→ **Task directions**
Substitute "image" for "screenshot" in the entries, starting at the line that has "For every named target in this 399×868" and stopping after the line that has "#2,045 (45, 153)". Write out only those lines, with everything else unchanged.
:: Data supplied ::
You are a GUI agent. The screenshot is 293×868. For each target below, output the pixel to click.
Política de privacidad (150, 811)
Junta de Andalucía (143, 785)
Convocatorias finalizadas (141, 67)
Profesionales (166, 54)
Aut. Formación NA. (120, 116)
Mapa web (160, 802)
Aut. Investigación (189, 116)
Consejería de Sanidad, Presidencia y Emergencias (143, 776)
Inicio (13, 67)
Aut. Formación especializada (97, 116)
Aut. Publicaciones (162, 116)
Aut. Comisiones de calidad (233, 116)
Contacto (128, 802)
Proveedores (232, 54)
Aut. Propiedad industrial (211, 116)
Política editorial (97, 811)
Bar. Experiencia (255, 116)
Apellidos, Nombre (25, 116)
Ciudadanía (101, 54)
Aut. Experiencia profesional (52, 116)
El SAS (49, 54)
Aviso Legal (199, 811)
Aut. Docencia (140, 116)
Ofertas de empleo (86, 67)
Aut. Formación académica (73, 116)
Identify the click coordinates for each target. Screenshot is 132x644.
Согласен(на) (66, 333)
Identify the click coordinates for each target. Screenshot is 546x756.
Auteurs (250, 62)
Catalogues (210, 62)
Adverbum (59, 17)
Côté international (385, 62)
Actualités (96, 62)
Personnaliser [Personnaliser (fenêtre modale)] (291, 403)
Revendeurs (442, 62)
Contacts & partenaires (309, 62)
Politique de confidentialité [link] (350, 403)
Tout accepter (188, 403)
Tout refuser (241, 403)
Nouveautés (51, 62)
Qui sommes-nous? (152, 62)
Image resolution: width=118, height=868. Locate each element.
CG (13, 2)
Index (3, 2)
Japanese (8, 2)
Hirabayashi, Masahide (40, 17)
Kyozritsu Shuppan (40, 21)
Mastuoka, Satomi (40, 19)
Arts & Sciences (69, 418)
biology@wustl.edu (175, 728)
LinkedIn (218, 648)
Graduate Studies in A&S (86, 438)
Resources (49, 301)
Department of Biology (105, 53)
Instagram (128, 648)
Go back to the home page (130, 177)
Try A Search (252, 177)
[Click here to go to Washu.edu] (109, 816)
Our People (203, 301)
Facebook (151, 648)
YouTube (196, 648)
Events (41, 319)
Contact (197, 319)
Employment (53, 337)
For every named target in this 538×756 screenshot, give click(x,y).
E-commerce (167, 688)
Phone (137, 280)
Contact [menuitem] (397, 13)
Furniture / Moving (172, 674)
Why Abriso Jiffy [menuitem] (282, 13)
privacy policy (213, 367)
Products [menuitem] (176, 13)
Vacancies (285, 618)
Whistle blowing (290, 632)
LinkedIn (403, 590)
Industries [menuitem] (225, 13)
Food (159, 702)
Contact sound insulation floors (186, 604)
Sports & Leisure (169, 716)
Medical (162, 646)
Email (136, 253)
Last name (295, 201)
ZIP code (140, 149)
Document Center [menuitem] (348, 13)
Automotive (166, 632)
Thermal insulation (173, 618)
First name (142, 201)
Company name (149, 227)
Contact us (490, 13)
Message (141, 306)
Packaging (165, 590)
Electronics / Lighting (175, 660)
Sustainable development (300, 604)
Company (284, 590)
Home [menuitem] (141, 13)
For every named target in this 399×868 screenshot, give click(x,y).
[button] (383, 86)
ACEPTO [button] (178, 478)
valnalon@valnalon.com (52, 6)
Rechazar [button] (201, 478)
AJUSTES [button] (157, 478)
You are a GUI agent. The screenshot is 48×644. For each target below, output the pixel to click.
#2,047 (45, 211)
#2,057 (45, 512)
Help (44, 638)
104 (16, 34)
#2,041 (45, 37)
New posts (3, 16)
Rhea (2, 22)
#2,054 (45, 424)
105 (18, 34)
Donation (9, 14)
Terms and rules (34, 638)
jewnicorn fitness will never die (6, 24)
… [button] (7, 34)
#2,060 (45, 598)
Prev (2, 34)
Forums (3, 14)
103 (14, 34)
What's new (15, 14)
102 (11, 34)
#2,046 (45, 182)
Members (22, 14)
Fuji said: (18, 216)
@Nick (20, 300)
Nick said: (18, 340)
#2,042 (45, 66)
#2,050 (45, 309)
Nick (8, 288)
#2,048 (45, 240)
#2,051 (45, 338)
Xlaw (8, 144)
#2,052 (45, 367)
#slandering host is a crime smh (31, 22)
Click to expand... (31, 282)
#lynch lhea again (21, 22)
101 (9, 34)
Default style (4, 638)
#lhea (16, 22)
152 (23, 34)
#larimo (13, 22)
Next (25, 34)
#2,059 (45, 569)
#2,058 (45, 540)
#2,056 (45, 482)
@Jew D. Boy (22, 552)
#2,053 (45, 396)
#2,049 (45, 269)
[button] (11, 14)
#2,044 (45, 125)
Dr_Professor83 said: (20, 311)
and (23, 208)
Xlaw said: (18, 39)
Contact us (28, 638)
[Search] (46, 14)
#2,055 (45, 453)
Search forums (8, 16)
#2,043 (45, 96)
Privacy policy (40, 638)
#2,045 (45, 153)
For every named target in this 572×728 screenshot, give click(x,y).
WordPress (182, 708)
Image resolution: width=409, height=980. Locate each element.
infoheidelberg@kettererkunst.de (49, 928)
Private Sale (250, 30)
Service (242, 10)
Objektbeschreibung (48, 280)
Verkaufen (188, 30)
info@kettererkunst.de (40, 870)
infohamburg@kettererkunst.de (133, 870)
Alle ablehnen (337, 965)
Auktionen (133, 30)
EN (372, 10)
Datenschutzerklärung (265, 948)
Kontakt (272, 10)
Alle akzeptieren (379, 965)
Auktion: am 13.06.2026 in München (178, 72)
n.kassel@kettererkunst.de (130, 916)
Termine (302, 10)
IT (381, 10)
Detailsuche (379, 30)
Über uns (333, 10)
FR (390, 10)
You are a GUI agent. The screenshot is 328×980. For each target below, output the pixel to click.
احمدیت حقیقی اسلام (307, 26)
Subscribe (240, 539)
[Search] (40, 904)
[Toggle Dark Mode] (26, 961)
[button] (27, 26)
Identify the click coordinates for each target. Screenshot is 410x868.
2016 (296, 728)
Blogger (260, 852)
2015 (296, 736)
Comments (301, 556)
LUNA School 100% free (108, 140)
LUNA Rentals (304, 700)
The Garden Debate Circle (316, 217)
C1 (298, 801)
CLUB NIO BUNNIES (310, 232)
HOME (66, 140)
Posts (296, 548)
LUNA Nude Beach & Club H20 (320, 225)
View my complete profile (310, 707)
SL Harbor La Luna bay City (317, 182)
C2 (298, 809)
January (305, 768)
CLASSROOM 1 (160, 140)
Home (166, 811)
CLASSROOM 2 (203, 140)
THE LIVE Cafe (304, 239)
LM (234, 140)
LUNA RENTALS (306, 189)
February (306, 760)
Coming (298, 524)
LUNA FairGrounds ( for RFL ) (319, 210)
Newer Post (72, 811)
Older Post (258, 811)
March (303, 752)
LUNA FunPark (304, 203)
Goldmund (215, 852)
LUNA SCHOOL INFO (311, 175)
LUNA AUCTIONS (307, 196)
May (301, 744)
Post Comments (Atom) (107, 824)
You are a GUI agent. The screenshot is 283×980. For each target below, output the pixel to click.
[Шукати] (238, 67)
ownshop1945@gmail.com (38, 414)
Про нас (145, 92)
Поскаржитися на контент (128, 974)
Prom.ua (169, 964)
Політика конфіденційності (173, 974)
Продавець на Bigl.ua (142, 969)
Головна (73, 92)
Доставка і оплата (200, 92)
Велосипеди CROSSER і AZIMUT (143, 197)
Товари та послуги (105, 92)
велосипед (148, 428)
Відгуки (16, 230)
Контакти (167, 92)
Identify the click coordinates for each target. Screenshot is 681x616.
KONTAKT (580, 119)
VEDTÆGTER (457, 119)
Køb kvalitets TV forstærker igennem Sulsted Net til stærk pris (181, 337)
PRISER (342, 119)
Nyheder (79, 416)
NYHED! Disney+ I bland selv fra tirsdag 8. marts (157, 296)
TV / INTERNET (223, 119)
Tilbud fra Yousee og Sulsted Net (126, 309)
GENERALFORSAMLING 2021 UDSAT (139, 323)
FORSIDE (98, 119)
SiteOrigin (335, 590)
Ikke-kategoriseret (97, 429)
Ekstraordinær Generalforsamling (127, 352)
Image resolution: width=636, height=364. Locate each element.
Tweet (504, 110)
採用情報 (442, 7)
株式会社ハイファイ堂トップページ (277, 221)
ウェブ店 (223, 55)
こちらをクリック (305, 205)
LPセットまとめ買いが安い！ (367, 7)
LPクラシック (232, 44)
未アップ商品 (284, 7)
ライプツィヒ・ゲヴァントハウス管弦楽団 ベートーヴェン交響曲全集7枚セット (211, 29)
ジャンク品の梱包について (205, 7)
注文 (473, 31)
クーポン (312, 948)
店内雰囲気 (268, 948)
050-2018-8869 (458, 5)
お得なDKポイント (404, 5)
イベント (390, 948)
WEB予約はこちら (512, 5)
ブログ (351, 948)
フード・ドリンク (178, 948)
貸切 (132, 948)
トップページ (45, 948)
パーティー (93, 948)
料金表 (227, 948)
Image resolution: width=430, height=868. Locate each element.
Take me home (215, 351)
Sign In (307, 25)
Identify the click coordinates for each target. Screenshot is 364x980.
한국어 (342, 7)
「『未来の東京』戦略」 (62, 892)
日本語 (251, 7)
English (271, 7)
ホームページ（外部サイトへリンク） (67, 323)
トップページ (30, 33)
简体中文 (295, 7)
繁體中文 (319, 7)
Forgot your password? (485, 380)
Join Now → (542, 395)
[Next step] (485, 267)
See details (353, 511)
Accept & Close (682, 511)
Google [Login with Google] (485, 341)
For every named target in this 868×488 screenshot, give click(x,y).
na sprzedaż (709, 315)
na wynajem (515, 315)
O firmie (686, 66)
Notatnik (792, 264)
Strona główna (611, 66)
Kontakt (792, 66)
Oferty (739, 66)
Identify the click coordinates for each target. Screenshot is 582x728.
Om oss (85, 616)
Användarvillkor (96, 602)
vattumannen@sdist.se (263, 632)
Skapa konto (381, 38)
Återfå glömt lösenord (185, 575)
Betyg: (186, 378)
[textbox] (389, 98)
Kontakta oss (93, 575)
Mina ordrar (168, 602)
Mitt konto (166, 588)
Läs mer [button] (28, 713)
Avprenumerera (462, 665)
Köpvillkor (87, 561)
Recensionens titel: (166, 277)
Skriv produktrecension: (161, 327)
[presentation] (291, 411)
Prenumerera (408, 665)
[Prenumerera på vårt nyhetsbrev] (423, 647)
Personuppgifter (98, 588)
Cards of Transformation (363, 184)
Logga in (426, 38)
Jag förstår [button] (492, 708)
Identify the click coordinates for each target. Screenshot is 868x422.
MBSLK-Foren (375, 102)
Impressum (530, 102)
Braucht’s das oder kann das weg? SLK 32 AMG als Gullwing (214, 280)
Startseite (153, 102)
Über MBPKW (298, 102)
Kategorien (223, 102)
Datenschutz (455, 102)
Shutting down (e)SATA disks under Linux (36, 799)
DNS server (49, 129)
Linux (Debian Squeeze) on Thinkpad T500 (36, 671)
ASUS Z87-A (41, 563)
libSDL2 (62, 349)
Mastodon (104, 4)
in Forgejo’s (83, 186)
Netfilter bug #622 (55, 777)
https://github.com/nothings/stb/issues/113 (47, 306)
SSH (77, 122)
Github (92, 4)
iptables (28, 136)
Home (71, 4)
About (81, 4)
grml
:::
→ **Output for this exercise**
For every named target in this 399×868 image, give click(x,y).
[button] (383, 86)
ACEPTO [button] (178, 478)
valnalon@valnalon.com (52, 6)
Rechazar [button] (201, 478)
AJUSTES [button] (157, 478)
You are a GUI agent. The image is 48×644. For each target below, output the pixel to click.
#2,047 (45, 211)
#2,057 (45, 512)
Help (44, 638)
104 (16, 34)
#2,041 (45, 37)
New posts (3, 16)
Rhea (2, 22)
#2,054 (45, 424)
105 (18, 34)
Donation (9, 14)
Terms and rules (34, 638)
jewnicorn fitness will never die (6, 24)
… [button] (7, 34)
#2,060 (45, 598)
Prev (2, 34)
Forums (3, 14)
103 (14, 34)
What's new (15, 14)
102 (11, 34)
#2,046 (45, 182)
Members (22, 14)
Fuji said: (18, 216)
@Nick (20, 300)
Nick said: (18, 340)
#2,042 (45, 66)
#2,050 (45, 309)
Nick (8, 288)
#2,048 (45, 240)
#2,051 (45, 338)
Xlaw (8, 144)
#2,052 (45, 367)
#slandering host is a crime smh (31, 22)
Click to expand... (31, 282)
#lynch lhea again (21, 22)
101 (9, 34)
Default style (4, 638)
#lhea (16, 22)
152 (23, 34)
#larimo (13, 22)
Next (25, 34)
#2,059 (45, 569)
#2,058 (45, 540)
#2,056 (45, 482)
@Jew D. Boy (22, 552)
#2,053 (45, 396)
#2,049 (45, 269)
[button] (11, 14)
#2,044 (45, 125)
Dr_Professor83 said: (20, 311)
and (23, 208)
Xlaw said: (18, 39)
Contact us (28, 638)
[Search] (46, 14)
#2,055 (45, 453)
Search forums (8, 16)
#2,043 (45, 96)
Privacy policy (40, 638)
#2,045 (45, 153)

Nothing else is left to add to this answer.